### PROVIDED RECORDS
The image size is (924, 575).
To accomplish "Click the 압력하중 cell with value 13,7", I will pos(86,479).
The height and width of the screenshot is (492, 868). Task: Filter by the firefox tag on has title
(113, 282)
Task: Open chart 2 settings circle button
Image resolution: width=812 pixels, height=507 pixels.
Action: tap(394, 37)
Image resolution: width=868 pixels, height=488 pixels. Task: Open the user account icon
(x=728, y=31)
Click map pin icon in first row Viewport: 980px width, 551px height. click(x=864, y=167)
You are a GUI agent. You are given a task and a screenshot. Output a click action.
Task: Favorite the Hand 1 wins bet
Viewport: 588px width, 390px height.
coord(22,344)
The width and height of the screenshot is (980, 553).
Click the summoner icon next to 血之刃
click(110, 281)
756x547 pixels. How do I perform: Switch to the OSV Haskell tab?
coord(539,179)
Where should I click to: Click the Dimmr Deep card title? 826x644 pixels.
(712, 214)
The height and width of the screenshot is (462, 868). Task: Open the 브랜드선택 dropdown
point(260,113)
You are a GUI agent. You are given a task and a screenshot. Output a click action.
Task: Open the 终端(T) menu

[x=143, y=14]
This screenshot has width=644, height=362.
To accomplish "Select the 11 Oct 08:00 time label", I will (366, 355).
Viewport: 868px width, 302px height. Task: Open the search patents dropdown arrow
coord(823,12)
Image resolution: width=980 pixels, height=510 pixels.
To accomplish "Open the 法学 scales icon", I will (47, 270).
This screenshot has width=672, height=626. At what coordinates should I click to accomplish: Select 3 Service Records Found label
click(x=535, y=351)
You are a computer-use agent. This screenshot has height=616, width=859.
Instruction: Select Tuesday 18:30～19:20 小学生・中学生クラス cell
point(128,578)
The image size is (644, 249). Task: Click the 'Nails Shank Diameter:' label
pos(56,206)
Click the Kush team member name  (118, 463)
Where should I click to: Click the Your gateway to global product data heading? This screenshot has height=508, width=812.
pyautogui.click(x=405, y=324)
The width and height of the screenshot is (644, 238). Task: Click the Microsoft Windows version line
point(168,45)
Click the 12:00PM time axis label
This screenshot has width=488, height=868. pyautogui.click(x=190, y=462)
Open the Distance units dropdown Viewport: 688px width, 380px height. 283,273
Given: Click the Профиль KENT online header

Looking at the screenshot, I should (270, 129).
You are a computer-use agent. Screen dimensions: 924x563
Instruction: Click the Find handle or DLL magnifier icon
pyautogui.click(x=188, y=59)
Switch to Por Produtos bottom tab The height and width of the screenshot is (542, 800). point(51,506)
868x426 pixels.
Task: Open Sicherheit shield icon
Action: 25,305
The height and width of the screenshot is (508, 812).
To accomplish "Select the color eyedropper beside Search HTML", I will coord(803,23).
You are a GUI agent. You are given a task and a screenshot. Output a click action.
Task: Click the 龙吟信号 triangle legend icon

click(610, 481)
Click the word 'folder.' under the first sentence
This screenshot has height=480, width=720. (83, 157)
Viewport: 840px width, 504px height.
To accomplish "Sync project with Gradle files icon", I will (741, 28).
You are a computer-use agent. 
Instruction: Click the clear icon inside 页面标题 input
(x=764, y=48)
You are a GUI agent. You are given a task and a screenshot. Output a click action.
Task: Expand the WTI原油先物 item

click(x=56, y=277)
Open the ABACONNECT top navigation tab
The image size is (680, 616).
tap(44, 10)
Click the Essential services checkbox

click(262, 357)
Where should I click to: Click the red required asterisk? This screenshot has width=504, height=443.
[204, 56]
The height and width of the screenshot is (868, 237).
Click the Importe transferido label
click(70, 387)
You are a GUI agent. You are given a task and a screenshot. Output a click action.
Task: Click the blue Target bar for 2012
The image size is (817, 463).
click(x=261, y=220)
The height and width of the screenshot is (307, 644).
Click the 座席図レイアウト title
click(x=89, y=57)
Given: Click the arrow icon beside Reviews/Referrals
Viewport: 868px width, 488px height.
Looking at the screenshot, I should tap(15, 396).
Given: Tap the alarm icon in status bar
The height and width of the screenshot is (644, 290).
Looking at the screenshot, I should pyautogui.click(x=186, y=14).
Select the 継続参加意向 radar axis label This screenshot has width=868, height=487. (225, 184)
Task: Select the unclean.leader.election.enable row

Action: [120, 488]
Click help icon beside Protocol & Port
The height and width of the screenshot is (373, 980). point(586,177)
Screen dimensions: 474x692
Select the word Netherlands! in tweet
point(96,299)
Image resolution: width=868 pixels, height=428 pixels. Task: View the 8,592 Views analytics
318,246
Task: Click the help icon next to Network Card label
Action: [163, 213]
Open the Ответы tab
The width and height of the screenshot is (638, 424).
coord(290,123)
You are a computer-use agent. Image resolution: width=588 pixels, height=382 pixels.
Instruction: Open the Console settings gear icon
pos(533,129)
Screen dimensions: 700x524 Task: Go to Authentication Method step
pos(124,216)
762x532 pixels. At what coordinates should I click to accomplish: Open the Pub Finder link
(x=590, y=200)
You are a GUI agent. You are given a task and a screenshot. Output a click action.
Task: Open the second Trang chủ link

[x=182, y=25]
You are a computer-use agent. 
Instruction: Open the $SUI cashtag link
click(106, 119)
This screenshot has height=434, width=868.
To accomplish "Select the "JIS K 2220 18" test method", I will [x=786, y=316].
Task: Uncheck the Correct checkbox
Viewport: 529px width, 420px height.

### BRIEF
Once you have read the entries above, state how many of their lines include "computer", giving the number alone.

### RESULT OF THIS EXERCISE
5